# Work order 1
According to the book reflection, who wrote The Ends of The World?
# Work order 2
Reproduce the passage of the book reflection starting with "Peter Brannen’s The" and going on through "this place home.", swapping "species" for "creatures".

# Document excerpt
Segment Open
I am a fiction writer. But the book I would like to talk about right now is one that opened my eyes to the worlds behind us—worlds I never had known existed. As an author, much of my work is inspired by the mystery of death, and the mortal unknown. So naturally, I tend to gravitate toward sciences, and studies in the living and dying arena.
I knew a thing or two about dinosaurs, but I never quite grasped both the breadth of their rule and how small they were on the great scale of life in the eye of time.
Peter Brannen’s The Ends of The World: Volcanic Apocalypse, Lethal Oceans, and Our Quest to Understand Earth’s Past Mass Extinctions is a nonfiction that explores the many changes in our earth, and environments, and in the species that once called this place home.
It shows us how the kill switches flipped on for our strange biological ancestors, and why we should pay heed to the lessons learned from the dead. Through their fossils, we are taken on a wild journey across time to learn how the worst days on earth meant their end, but seeded our beginnings. And perhaps, presaging our imminent demise should we carry on with our ways as we do—ignoring scientific data, bull-heading onward with a stubborn “business as usual” mentality toward complete destruction.
Segment Closed
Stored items
Segment Open
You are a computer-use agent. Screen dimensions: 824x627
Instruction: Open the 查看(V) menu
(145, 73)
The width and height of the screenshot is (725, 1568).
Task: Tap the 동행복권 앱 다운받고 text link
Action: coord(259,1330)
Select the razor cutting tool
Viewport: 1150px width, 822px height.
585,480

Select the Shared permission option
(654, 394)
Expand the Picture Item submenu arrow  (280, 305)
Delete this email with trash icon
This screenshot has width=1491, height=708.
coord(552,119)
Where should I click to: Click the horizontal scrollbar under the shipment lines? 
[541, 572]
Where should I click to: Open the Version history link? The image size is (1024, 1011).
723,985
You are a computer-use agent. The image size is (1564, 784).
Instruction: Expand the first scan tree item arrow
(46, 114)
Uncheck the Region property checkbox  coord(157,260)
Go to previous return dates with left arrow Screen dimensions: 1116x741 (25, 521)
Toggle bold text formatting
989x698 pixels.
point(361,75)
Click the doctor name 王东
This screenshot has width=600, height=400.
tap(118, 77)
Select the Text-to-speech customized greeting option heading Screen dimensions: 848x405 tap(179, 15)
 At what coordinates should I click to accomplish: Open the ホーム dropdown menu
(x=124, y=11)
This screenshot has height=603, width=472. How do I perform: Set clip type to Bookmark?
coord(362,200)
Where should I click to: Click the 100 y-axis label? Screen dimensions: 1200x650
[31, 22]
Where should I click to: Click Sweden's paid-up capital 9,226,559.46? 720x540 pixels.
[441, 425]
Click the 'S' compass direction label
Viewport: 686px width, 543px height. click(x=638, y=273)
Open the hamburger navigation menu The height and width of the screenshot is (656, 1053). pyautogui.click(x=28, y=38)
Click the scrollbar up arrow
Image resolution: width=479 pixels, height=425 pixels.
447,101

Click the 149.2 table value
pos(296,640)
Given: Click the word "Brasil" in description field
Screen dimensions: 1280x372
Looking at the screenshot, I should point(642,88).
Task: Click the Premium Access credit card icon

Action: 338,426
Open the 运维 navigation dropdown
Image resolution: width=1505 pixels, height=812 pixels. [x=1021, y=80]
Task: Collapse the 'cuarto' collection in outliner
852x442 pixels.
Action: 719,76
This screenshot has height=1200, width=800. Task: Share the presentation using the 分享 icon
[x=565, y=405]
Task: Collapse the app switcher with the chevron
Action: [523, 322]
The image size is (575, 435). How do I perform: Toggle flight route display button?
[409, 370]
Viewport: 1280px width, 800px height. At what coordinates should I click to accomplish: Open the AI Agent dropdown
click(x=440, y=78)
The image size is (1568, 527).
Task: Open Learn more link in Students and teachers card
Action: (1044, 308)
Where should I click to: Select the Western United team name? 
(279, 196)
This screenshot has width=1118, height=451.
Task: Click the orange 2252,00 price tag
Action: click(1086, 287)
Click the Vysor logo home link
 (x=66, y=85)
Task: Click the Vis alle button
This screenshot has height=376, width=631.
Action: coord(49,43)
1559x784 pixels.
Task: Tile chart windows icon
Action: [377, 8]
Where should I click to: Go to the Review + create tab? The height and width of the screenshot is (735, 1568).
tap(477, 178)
Segment Closed
# Final answer 1
Peter Brannen

# Final answer 2
Peter Brannen’s The Ends of The World: Volcanic Apocalypse, Lethal Oceans, and Our Quest to Understand Earth’s Past Mass Extinctions is a nonfiction that explores the many changes in our earth, and environments, and in the creatures that once called this place home.